New movie tells 1920s saga of women who competed to swim the Channel

Battle of the beach belles: New movie tells 1920s saga of two women who competed to swim the Channel

When you have endured 15 hours of cold and exhaustion to set a record, the last thing you want is a rival trying to steal your glory.

But that is what happened to one of Britain’s forgotten sporting heroines, Mercedes Gleitze.

She came ashore barely conscious at St Margaret’s Bay, near Dover, on October 7, 1927 as the first British woman to swim the Channel.

Vindication Swim tells of the rivalry between Mercedes Gleitze and Edith Gade who competed for the fastest time for a woman to complete a swim across the English Channel in the 1920s


Pictured: The film stars Brighton actress Kirsten Callaghan as Miss Gleitze (left) and Victoria Summer (right) – who played Julie Andrews in Saving Mr Banks – as her rival Edith Gade

The 26-year-old typist, who had nearly been run down by a steamer, had been fed grapes, honey, cocoa and tea from the lone rowing boat accompanying her. She had little time to enjoy her fame, however.

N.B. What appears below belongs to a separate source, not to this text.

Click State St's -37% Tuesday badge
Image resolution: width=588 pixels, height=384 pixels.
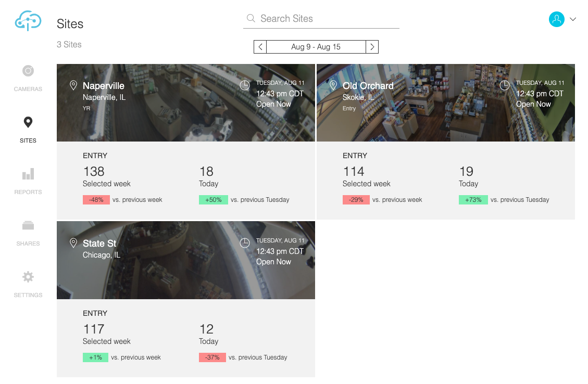point(212,357)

Within four days another British woman claimed she, too, had completed the swim – in a time more than two hours faster. There were even pictures of her sipping champagne at the finish.

So just two weeks later, Miss Gleitze got back in the chilly Channel waters in a bid to reclaim her place in the history books.

The story of their rivalry is the subject of a film, Vindication Swim, being shot on the East Sussex coast.

Mercedes Gleitze (pictured) was the first British woman to swim the English Channel

It stars Brighton actress Kirsten Callaghan as Miss Gleitze and Victoria Summer – who played Julie Andrews in Saving Mr Banks – as her rival Edith Gade.

The character of Miss Gade is based on Dorothy Cochrane Logan, whose ‘swim’ was eventually revealed as a hoax.

Fearing her feat, which took eight attempts, would also be disbelieved, Miss Gleitze returned to Cap Gris-Nez in France. Her ‘vindication swim’, watched by boatloads of journalists, ended in failure.

But it made her so famous that Rolex named a watch after her and she would later complete many endurance swims.

Miss Callaghan trained in the sea for three months for the role. She told holiday firm Swim Trek: ‘When Mercedes decided she wanted to become an open water swimmer she wasn’t the “Muscle Mercedes” she went on to be nicknamed… but a London typist who was struggling with bouts of bronchitis… [it] has taught me that whatever you choose to do, you must approach it with bravery, passion and perseverance.’

The film, directed by Elliott Hasler, 20, has just resumed shooting on Hove beach after two breaks due to the pandemic.